Where in the world do you feel at peace with yourself if you have a child with severe autism or any type of disability? In which do you receive total assistance, which takes away at least for a moment the burden of constant care and almost suffocating dedication? Where can you find someone who makes the gravity of an illness their own and makes it a little lighter, to lift you up and make you breathe for just a second?
Having a child with a disability is something that turns you off and on every day. Several times a day. It messes up your hair, makes you eat badly, makes you not sleep at night. It makes you angry at the whole world. Because, as we know, deep inside you ask yourself this every day: “why me?”, “why my son?”.
You love him, eh, you love him with all your soul, but too often you reach that limit where you are convinced with terror that you can’t do it anymore. Ask for help and maybe you get it. Support and therapies and medicines. Support. And therapies. And medicines.
But in the evening your door closes, leaving you and that overbearing pathology of your child. The luminaries want to fill their mouths. They want to call for inclusion and respectful language. What really happens in a family with kids with serious disabilities? And what will become of them when their parents are no longer there? Prejudices, lack of knowledge and low expectations regarding the abilities of these kids don’t help at all. And anxieties for a parent can be devastating.
This is a bit of the narrative of what they arrived at Maiwenna Goasdowe And Jarrod CluneAustralian wife and husband aged 49 and 50, crushed by the weight of worries. Their children, Leon And Otisaged 16 and 14, both had severe nonverbal autism. “They were“because they killed them and then took their own lives too. An entire family died from the anguish and anxieties that added up, from the layers upon layers of fears dictated by problems with school and by a series of things that were insurmountable for them.
They left a sign at the door, “don’t go in, call the police” and then, at home, two notes in which they talk about murder-suicide: in the first they would have left instructions on their finances, in the second there would be reference to the reasons for the gesture and the wishes related to the burial, including that of dogs and cats.
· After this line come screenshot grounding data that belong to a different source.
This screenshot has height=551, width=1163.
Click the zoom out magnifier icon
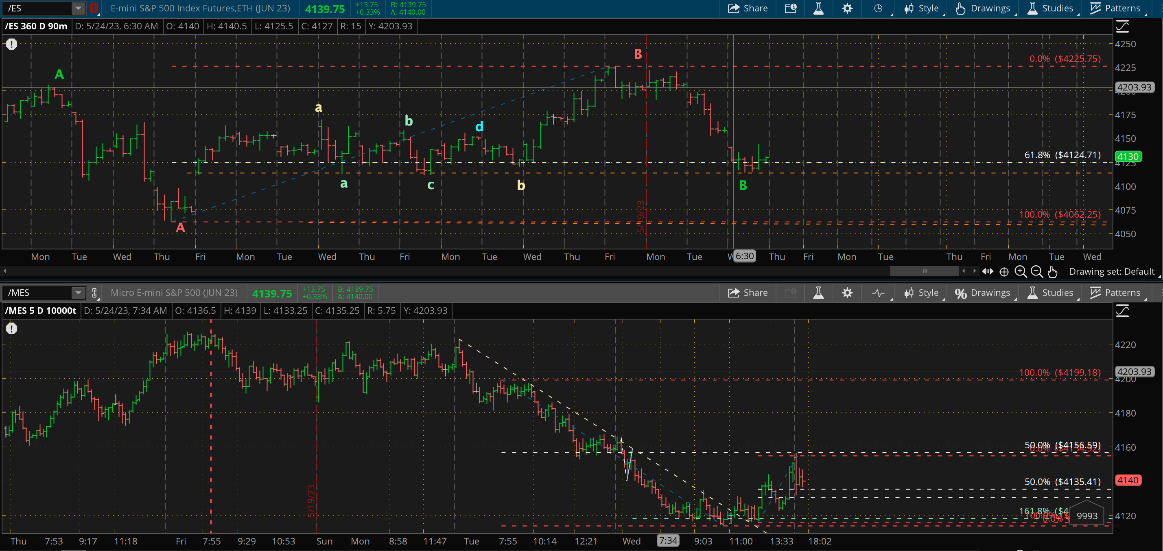(1037, 272)
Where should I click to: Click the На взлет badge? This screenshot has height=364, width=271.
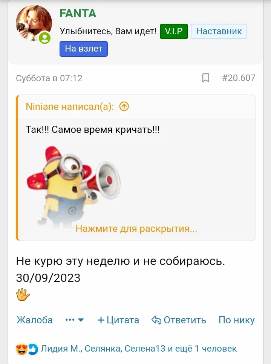point(84,49)
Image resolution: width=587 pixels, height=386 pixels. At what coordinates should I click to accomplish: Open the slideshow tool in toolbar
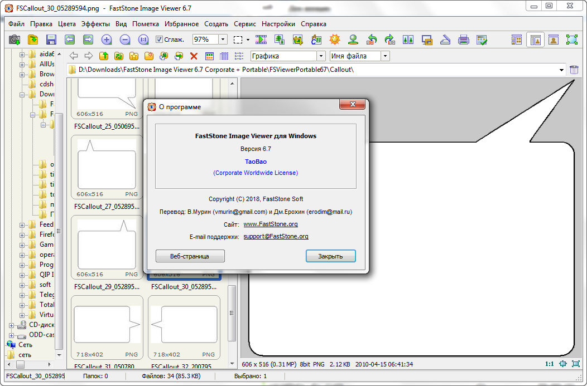261,40
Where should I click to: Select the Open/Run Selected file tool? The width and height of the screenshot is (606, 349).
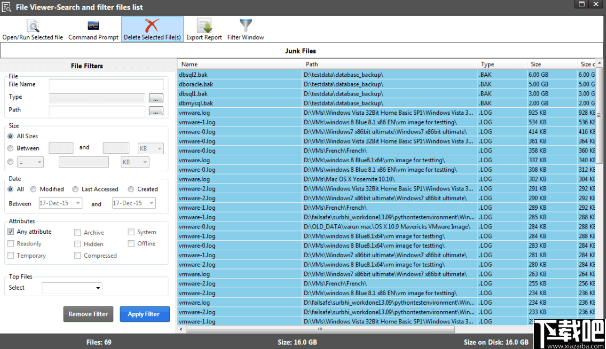tap(33, 29)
This is what happens in a family with children with serious disabilities. At first the illness is surprising and worrying, everyone tells you that you are a “warrior“, that you are not alone. Then, little by little, it devours your strength and strips away every single muscle, leaving you in a corner. Many, most of them luckily, roll up their sleeves and continue without giving up, helped and supported by solid communities. They move forward with projects that do a lot in and for the territory, like our Nico Acampora.
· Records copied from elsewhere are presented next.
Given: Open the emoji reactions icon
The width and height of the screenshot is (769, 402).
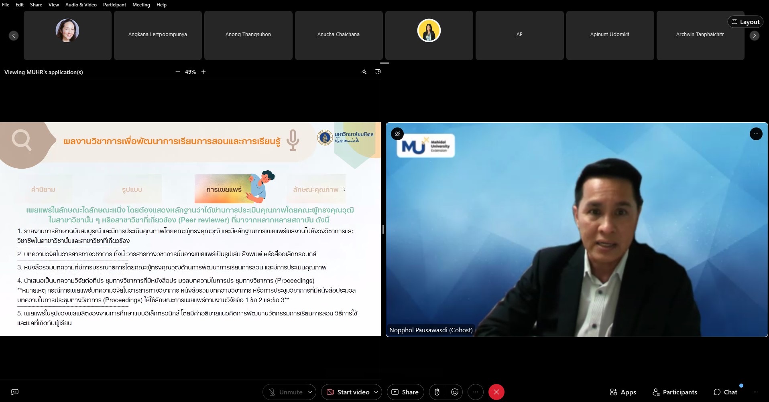Looking at the screenshot, I should [x=455, y=392].
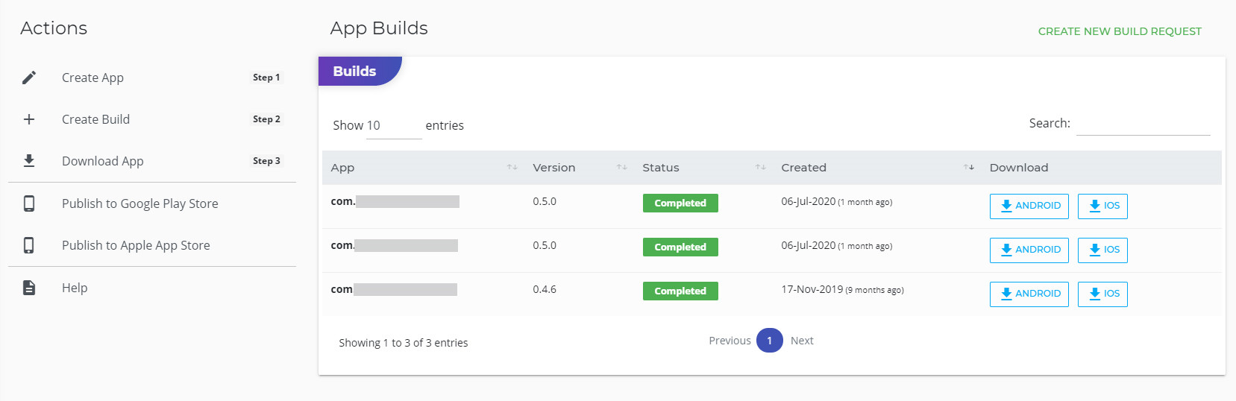Click phone icon next to Publish to Google Play Store
The width and height of the screenshot is (1236, 401).
point(29,203)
Many others, however, are trampled by panic and loneliness. A constant and pressing desire to throw branches into the boat.
The tragic story of the Australian family must remind us of only one thing: behind every smile and every word of encouragement, there are lives that carry invisible burdens, impossible to imagine without having experienced them. The loneliness of those on the front line, every day, in facing such a difficult reality, can become an unbearable burden, an experience that leaves one vulnerable.
True strength could lie in seeking meaning even in the darkest moments, in finding a corner of hope, a gesture of solidarity that can alleviate that daily load even for just an instant. Families living with disabilities need real support, a network that is not just theoretical, but concrete, an inclusion that goes beyond words. And each of us, if you think about it, has the moral duty to listen and welcome, to build together a world in which no one is forced to fight alone.